ORDER CARNIVORA

Family Canidae - Canids

Canis lupus - Gray Wolf

The US Fish and Wildlife Service maintains a website at GRAY WOLF.

DISCOVERY (95) - In March of 1995, 14 Canadian gray wolves have been released in three packs in Yellowstone National Park. The packs have stayed put and have had two litters.

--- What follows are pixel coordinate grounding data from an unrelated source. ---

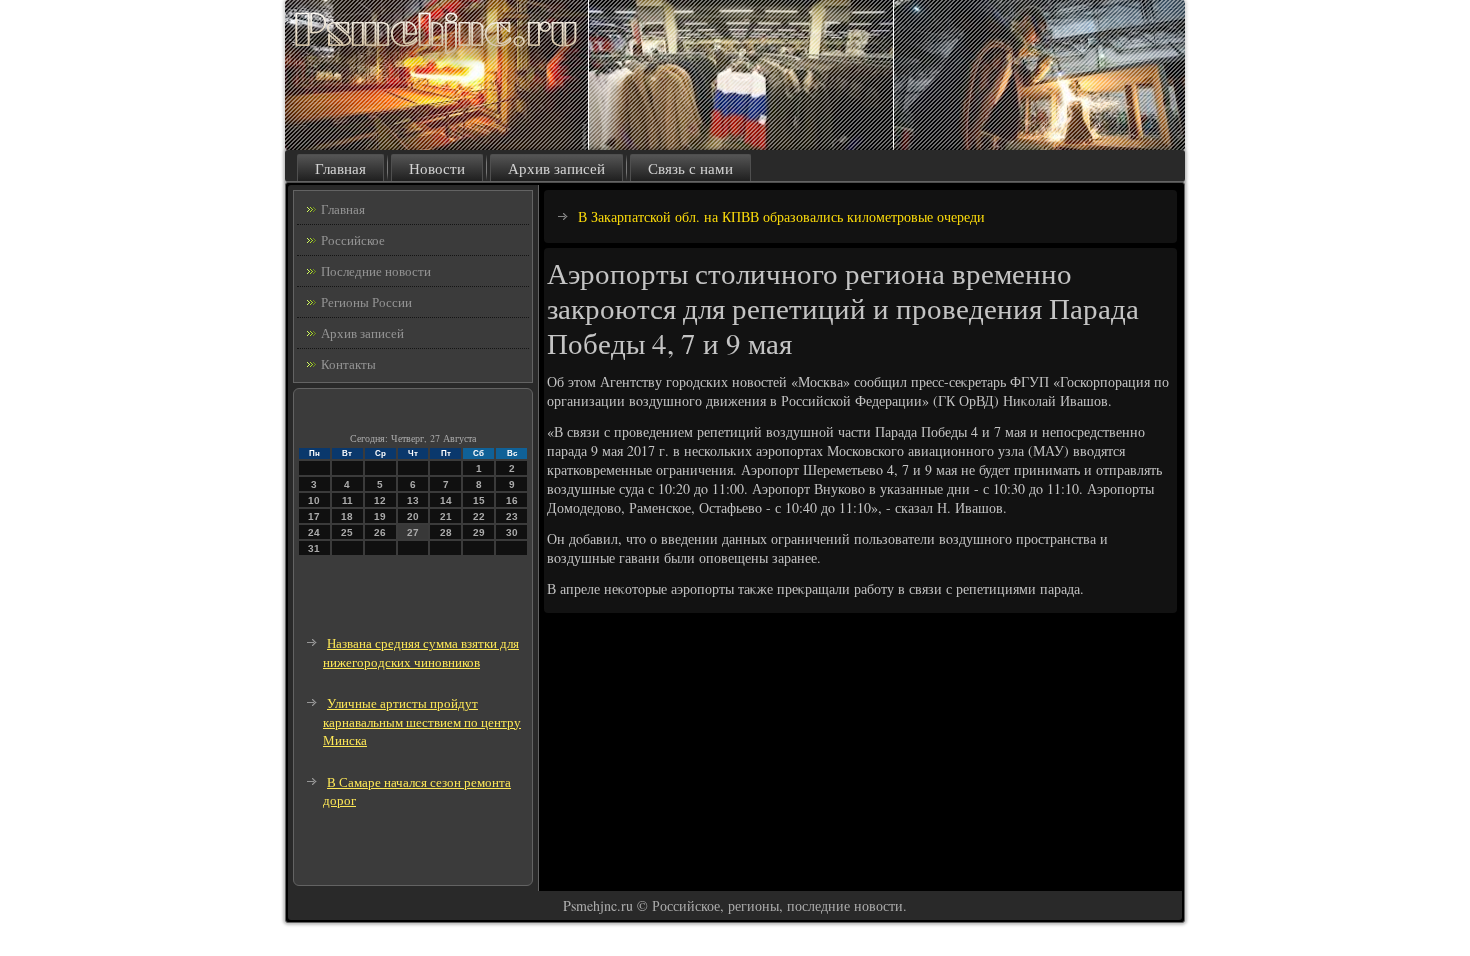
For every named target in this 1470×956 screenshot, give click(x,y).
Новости (437, 168)
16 (512, 500)
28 (446, 532)
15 (479, 500)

US FISH AND WILDLIFE ARTICLE - Wolf packs territories range from 50 to 1,000 square miles, depending on food resources. The group consists of the dominant alpha pair, their offspring, and other non-breeding adults. Only the alpha female bears young. An average of six pups are born in early spring. For the first six weeks, the pups live in the den (sometimes with chambers and tunnels). By Fall, at near fully grown, the young start hunting with the adults. At one or two years of age, the young wolf will leave and try to form it’s own pack. At two or three, they will begin mating, sometimes for life.

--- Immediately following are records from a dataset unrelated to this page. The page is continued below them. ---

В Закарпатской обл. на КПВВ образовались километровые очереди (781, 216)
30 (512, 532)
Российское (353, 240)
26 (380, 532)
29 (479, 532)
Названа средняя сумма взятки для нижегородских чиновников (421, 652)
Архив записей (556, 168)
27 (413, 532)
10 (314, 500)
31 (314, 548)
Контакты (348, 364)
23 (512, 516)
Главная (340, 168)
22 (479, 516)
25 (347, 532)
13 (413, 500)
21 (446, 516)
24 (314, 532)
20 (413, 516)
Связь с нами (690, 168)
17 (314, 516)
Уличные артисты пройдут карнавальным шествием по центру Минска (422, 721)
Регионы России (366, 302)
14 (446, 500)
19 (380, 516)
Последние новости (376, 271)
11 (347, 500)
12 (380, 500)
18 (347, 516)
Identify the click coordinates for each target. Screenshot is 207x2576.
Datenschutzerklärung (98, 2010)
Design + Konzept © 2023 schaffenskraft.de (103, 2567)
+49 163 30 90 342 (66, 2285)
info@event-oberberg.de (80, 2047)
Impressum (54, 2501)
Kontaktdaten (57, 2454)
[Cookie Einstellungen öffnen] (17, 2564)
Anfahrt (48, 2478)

Today, about 2,000 wolves exist in Minnesota, fewer than 20 on Lake Superior's Isle Royale, about 60 in Michigan's Upper Peninsula, 40 to 50 in Wisconsin, and about 65 in Montana. Numbers are low but unknown in Idaho and Washington, and an occasional individual is seen in Wyoming, North Dakota, and South Dakota.  Populations fluctuate due to food availability and strife within packs.

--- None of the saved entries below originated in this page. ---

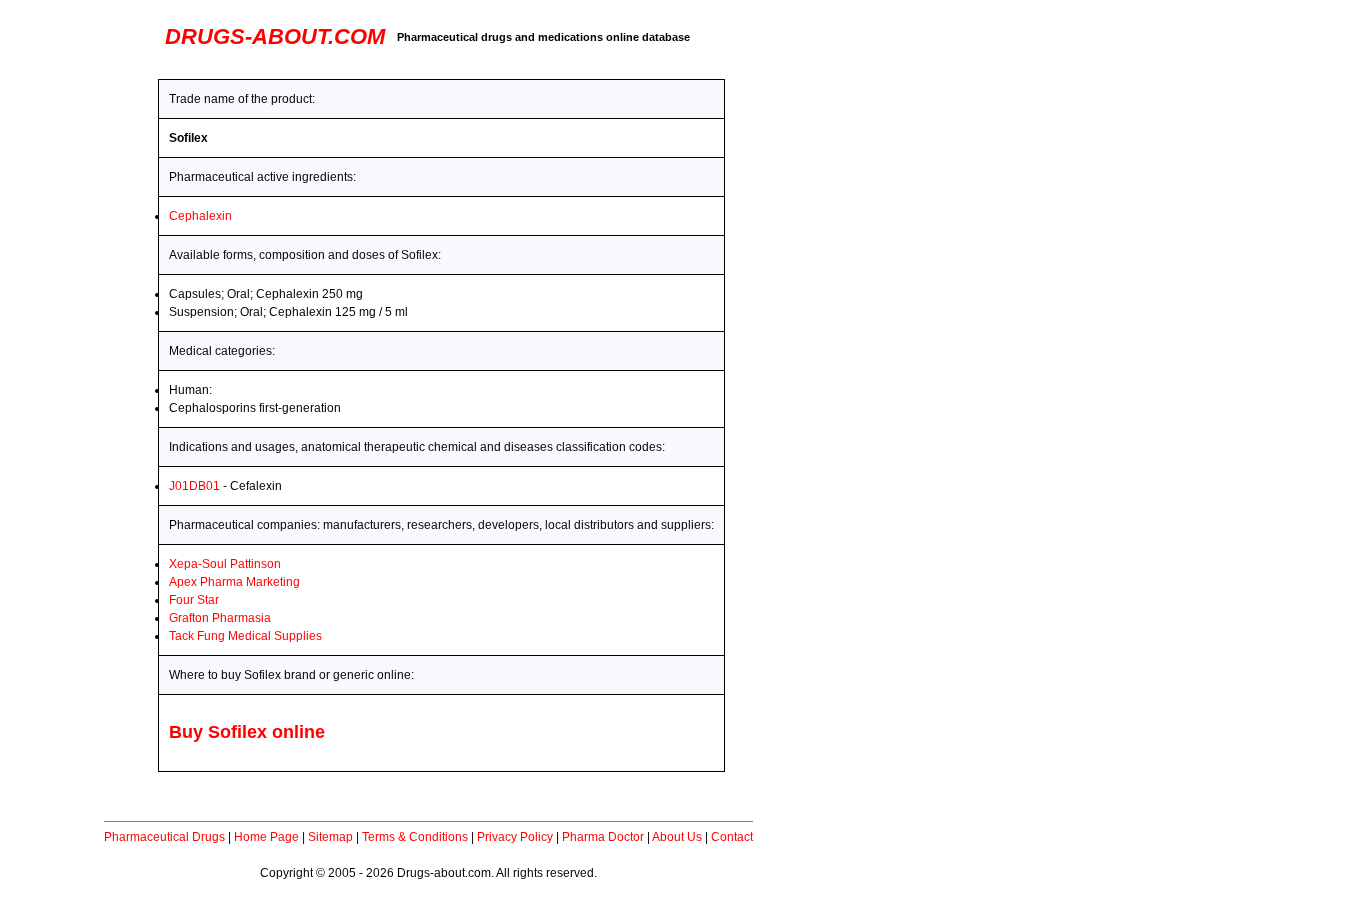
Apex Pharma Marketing (234, 582)
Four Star (194, 600)
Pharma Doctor (603, 837)
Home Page (266, 837)
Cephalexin (200, 216)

The gray wolf is listed under the Endangered Species Act as a threatened species in Minnesota, and as an endangered species elsewhere in the lower 48 states.  In Alaska, wolf populations number 5,900 to 7,200 and are not considered endangered or threatened.  In 1994 the U.S. Fish and Wildlife Service began an effort to reintroduce gray wolves into Yellowstone and U.S. Forest Service lands in central Idaho. The Service had previously identified these areas as necessary for wolf recovery, as well northwest Montana, where wolf packs have already become established as wolves from Canada have expanded their range. Part of the reintroduction effort involves capturing a group of wolves from Alberta and British Columbia, Canada, and bringing them to the U.S. for the reintroduction. Under the Fish and Wildlife Service's plan for wolf recovery, reintroduction would begin in 1994 and last for 3 to 5 years. Wolf populations would be expected to recover by 2002, at which time the Fish and Wildlife Service would propose to remove the wolf from the list of endangered and threatened species.